To fix this and allow the heating system to self-regulate, we used a PID controller. This system would take input from the system to see how hot it was and turn the heating wire on and off until the desired temperature was reached in order to prevent overheating.
Since the media is flowing in tubing, we used a heating wire to surround the tubing side by side and heat it as it flowed. We wanted to heat it over a distance to allow it to reach the necessary temperature. We covered the lined heating wire and tubing with rubber to help insulate the system and distribute the heat.
When we tested the system, we found the temperature probe we had initially was not able to measure the temperature of the media properly and the heating wire and tubing were not completely flush. This meant that we were losing heat to the surroundings.
Iteration 2:
For our second iteration of designing the heating system, we looked to encapsulate the heating wire and tubing together so that they could remain flush. We achieved this by casting a silicone mold of the heating wire and tubing together. We switched to using a new temperature probe and tested two methods of incorporating it in line with the media to properly read the temperature right before it is inserted into the skin.

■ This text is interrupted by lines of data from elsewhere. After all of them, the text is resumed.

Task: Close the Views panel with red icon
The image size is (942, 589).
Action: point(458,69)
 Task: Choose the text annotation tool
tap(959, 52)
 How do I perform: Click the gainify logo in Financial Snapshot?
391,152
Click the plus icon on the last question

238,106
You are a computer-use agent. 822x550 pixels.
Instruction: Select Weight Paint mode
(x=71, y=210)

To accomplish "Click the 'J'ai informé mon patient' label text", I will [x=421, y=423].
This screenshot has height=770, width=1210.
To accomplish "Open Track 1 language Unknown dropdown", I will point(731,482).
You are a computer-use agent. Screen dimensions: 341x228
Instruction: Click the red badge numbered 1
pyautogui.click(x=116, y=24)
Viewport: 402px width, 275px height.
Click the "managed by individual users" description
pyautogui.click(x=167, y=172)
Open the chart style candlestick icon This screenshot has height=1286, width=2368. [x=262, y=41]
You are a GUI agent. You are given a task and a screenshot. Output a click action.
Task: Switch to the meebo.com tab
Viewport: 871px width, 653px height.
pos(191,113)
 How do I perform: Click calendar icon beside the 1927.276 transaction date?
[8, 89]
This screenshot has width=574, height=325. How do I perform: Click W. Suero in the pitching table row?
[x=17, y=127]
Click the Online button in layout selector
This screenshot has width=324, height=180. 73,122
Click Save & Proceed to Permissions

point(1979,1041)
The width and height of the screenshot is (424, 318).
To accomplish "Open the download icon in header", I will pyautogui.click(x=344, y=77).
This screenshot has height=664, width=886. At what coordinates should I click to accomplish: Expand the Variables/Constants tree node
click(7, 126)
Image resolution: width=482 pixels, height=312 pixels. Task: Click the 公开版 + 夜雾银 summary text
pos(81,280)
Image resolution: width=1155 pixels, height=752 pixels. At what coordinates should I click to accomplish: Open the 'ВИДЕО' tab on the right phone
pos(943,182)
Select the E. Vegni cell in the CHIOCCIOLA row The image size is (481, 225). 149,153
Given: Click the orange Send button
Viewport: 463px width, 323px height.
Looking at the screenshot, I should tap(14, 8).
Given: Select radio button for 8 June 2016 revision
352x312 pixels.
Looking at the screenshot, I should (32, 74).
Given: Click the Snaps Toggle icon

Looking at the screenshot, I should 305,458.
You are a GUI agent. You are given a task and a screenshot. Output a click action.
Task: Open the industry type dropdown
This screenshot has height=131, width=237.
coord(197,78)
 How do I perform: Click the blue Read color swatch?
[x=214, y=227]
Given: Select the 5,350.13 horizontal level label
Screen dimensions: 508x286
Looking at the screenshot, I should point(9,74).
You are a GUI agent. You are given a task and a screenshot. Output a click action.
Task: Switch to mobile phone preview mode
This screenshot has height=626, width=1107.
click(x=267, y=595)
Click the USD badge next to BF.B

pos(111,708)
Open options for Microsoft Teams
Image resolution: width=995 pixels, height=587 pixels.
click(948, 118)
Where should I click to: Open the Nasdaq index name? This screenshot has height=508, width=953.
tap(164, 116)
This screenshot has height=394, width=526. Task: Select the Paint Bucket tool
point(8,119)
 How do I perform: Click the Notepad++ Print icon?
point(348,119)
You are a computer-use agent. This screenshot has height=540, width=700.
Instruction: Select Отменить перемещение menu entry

When testing this, we found the silicone mold worked better at hearting the system however, it was hard to manage due to the uneven surface. To fix this in our next iteration, we will cast the silicone mold as a two-part mold with a cover so it can lay flat. For the temperature sensor, we found that the method on the left worked better for preventing leakages while adequately measuring the temperature.
Bubble Trap
Initial Design
We found that this bubble trap was inadequate at removing bubbles as the pressure increased faster than the flow rate of the system. This meant that, over time, the liquid level rose and created bubbles in the media. Unfortunately, bubbles in the media are extremely harmful to the skin as they can cause tissue death.
Improved Design
Our improved bubble trap design was based on the desired flow rate of the system. We calculated the optimal height for the system based on the outlined flow requirements. The curved design allowed gravity to assist in achieving the optimal flow rate as well.
Other Components
Gas Exchanger
Currently, the lab is using a tape to secure the gas exchanger to the wall of the fume hood. However, this method is inconvenient as it makes it difficult to replace the gas exchanger every three days. To make the process easier, we have decided to use a commercially available test tube stand that will allow for more straightforward exchange of the gas exchanger.
Pump
This pump is the only one we found that would work for up to three weeks constantly. Initially, the cassettes would stick together and clog the pump. We resolved the issue by dismantling the wheels and carefully cleaning them to remove any media that might have been stuck there. This helped to alleviate the problem and the pump worked more efficiently.
BMES Conference 2023
I was able to present about our work at the 2023 BMES conference. This was an amazing experience where I was able to meet and connect with many other people in this field.
This project is currently in progress.